En lugar de balar malignamente, Kaeso aguzó el oído. Pues nunca le habían dejado ver a muchas amigas de Marcia, y menos a medida que crecía, como si padecieran una innoble y contagiosa enfermedad.

Así respondió con la mayor cortesía:

—Sólo podías ser una amiga de Marcia: ¿No son todas ellas a cuál más bonita?

La dama arrulló, ronroneó y abrió su corazón:

—¿Sabes que, muy jovencita todavía, yo estaba tendida «encima» de tu padre, el día del nuevo matrimonio de Marcia? ¡Qué emocionante fue! Tu padre y Marcia hacían tan buena pareja… ¡La nobleza y la hermosura! Hasta Vitelio, el tutor, que empero tiene la piel dura, estaba conmovido…

—¡Ah! ¿Marcia se casaba por segunda vez?

—A decir verdad, todavía me lo pregunto… En todo caso, con su vestido amarillo y su velo flameante, parecía una muchacha. Y la reciente muerte de su padre le otorgaba una nueva gravedad…

Dándose cuenta de que había metido la pata al hablar de segundo matrimonio, la dama se transformó de Caribdis en Escila.

Kaeso continuó, pensativo:

—Sí, su padre… Ella me contó que perdió a su padre poco tiempo antes del matrimonio…, del segundo matrimonio. Apenas conocí a ese padre, a fin de cuentas.

—¡Eras tan joven! Y además, tu propio padre y el tío Rufo ya casi no se entendían. Olvidémoslo, es demasiado triste…

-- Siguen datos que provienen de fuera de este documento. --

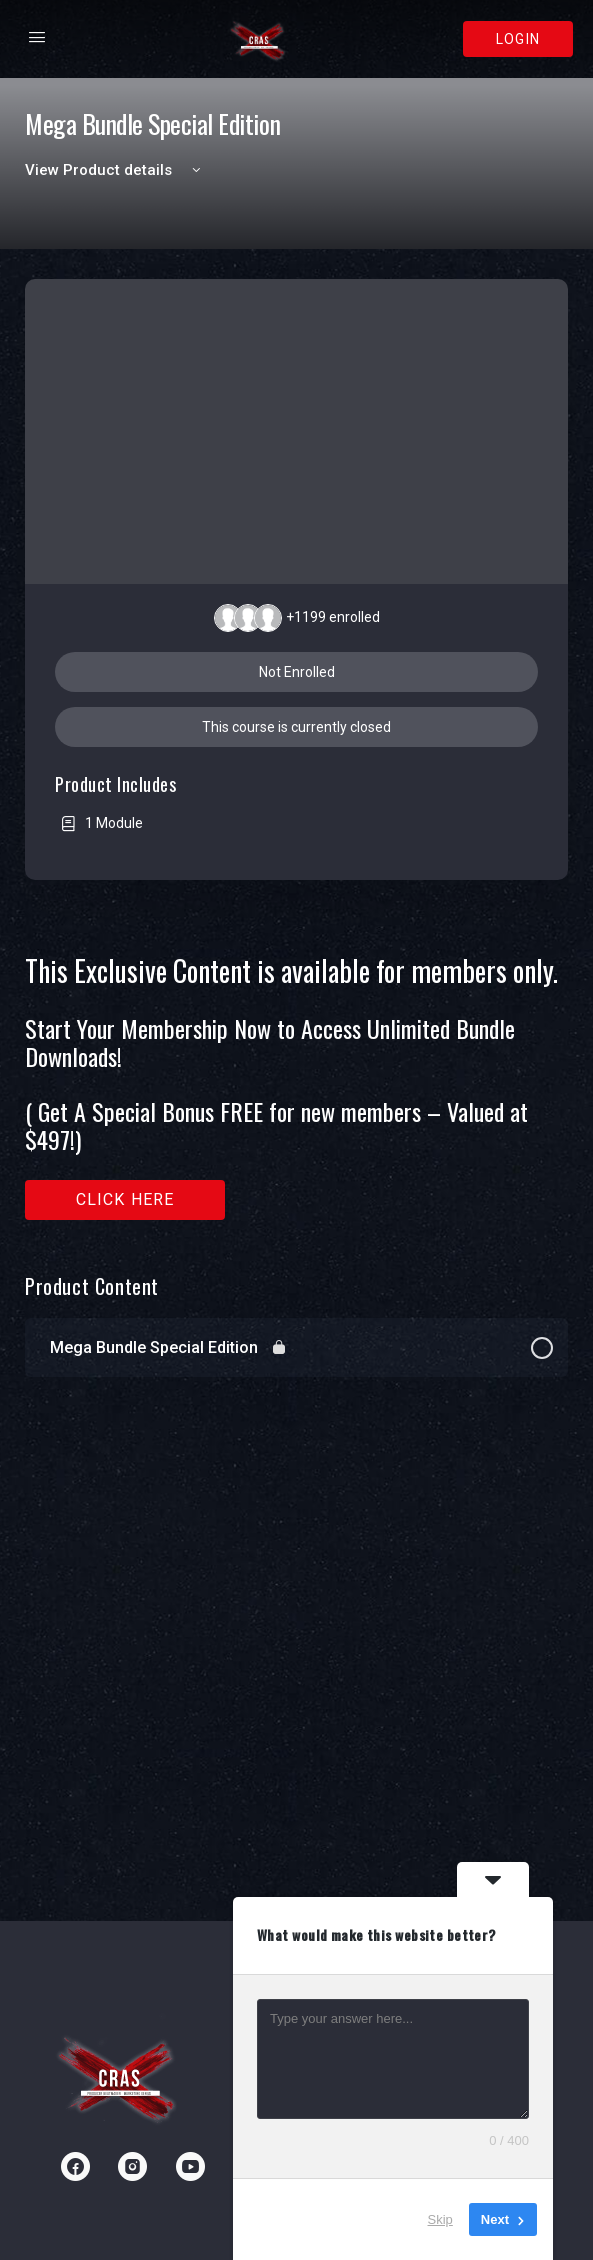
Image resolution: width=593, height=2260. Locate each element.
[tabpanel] (296, 1087)
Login (518, 39)
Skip (440, 2219)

Kaeso no daba crédito a sus oídos, y tuvo que hacer un esfuerzo sobrehumano para conservar la sangre fría, como si se enfrentase con cuatro vespillones. Para asegurarse de que había entendido bien, dijo negligentemente:

—El tío Rufo no debió de ser un padre muy atento.

—Ya sabes que era un saco roto. No fue más previsor con su hija que consigo mismo.

—Pero ¿por qué Marcia no se llama Aponia, del patronímico de Rufo?

—Le pareció preferible llevar el apellido de su madre ya antes de su matrimonio…, el primero, quiero decir.

—Perdona que te deje: tengo la impresión de que se está formando el cortejo para subir al Capitolio…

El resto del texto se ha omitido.